Willie Nelson stopped time Sunday night at Starlight Theatre
Willie Nelson with Alison Krauss and the Union Station and Jason Isbell
Starlight Theatre, Kansas City
July 6, 2014
“Gee, ain’t it funny how time slips away,” Willie Nelson half-sang last night at Starlight Theatre. The eponymously titled song came near the beginning of Nelson’s set, and it proved to be a sort of theme for the 81-year-old country legend.
The nearly hour-and-a-half-long show featured 23 songs that pulled from Nelson’s classic catalog, along with quite a few covers. As he sang the opening “Whiskey River,” the ardent crowd seemed to suck in a collective breath. Nelson’s voice is a remarkably unchanged instrument, and I couldn’t have been the only one initially shocked by hearing that fabled voice in person – as comfortable and sturdy as American oak. There is a strange power there: an ability to make you feel homesick, even if you’re close enough to home.

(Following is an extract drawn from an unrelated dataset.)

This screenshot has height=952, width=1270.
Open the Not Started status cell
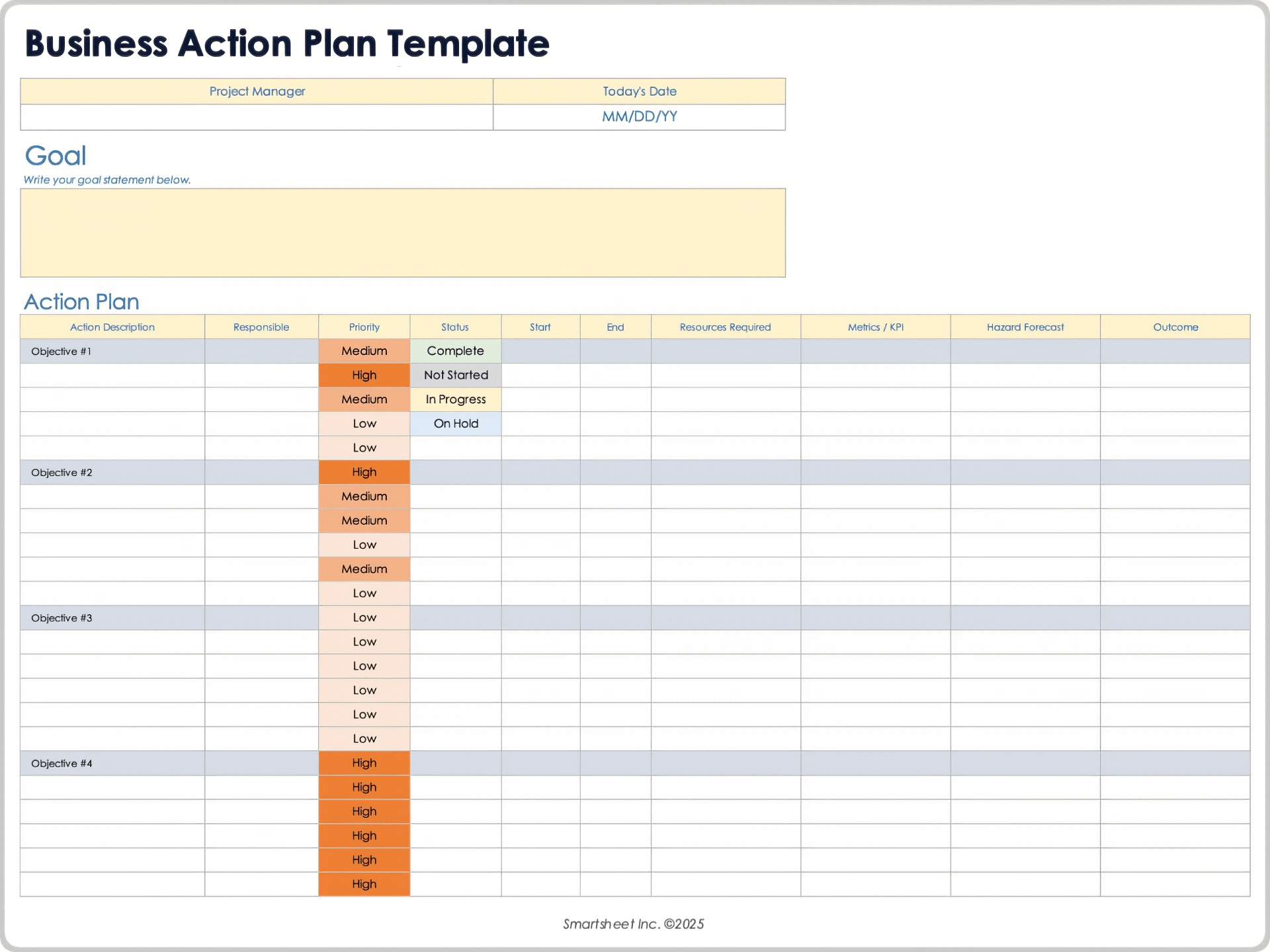[x=455, y=375]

If time had slipped away from Nelson, he certainly didn’t show it. Nelson eschewed almost all stage banter – he inquired briefly and only once how the audience was doing, introduced his band early (including his “little sister” Bobbie Nelson on piano) and then moved on – choosing instead to sling one well-known tune after another, never needing to pause. And he looked as it seems he always has: with two long gray braids, an easy smile and wearing that trademark red bandana around his head. (He would toss the bandana into the crowd and replace it with an identical one at least three times.) It was heartening professionalism from an artist who has done this enough times to know what the people want.
Nelson’s band, too, deserves some credit. Longtime harmonica player Mickey Raphael stood stage left the entire night, a spindly character who added bright and wistful notes to most songs – including a masterful solo on “Georgia On My Mind.” Raphael’s hands closed reverently around his instrument as he held it close to the microphone, and the audience applauded his efforts. And Bobbie Nelson’s piano playing on “Down Yonder” was nothing short of inspired.

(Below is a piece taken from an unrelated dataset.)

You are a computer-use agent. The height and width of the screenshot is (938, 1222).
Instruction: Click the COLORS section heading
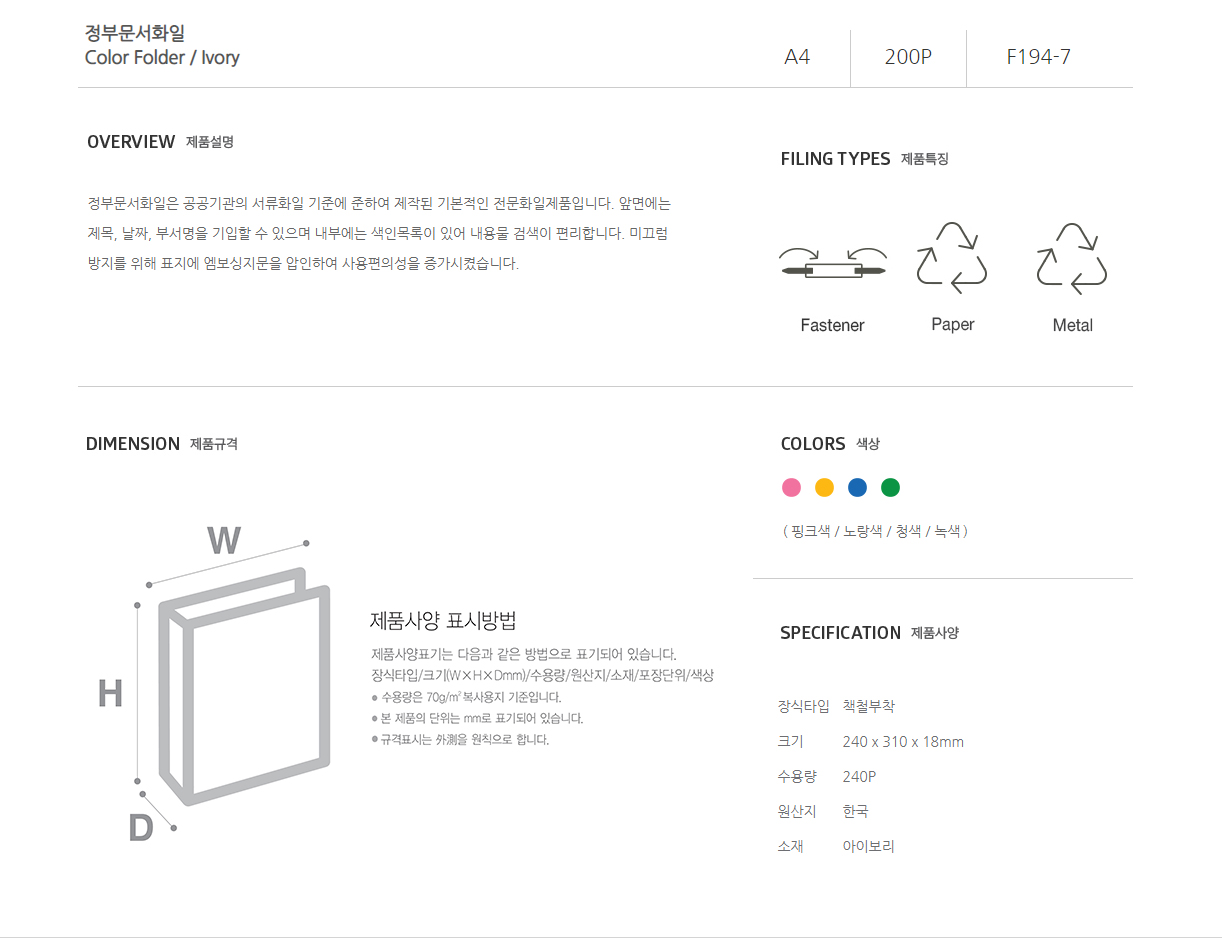pos(813,444)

It would have been nice to hear more original tunes from Nelson – nearly half his set was covers – including some of his newest material. Nelson’s June-released Band of Brothers is a collection of songs as rich and instantly classic as anything he has done, but aside from the title track from that album, it was largely ignored last night.
Still, the sold-out crowd at Starlight didn’t seem to mind. In fact, it’s a safe assumption that the Sunday-night audience largely forgot about anything happening outside the theater’s walls, such was the genial, carefree mood (helped along by the cool breeze that came when the sun mercifully went down).

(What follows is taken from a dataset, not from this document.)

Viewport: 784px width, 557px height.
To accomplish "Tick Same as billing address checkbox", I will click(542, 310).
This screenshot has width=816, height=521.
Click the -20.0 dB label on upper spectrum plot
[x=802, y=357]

It’s also a safe assumption that a fair amount of that crowd turned up for Alison Krauss and the Union Station, which preceded Nelson. Legendary in their own right, Krauss and her band brought an exquisite 80-minute set of bluegrass tunes that stopped the clock altogether. Krauss’ voice is cut like a diamond, and last night, she soared over everything – including the wizardly dobro playing of Jerry Douglas.
But the most haunting part of the AKUS experience came at the encore of that set, which was a mostly acoustic affair and featured stunners like “Whiskey Lullaby” and “Down to the River to Pray.” This was a slow, mournful build to Willie Nelson – would that the order of the evening had been switched – but Krauss’ voice is perfectly suited to sad songs, and she accomplishes them so well that we can’t really hold that against her.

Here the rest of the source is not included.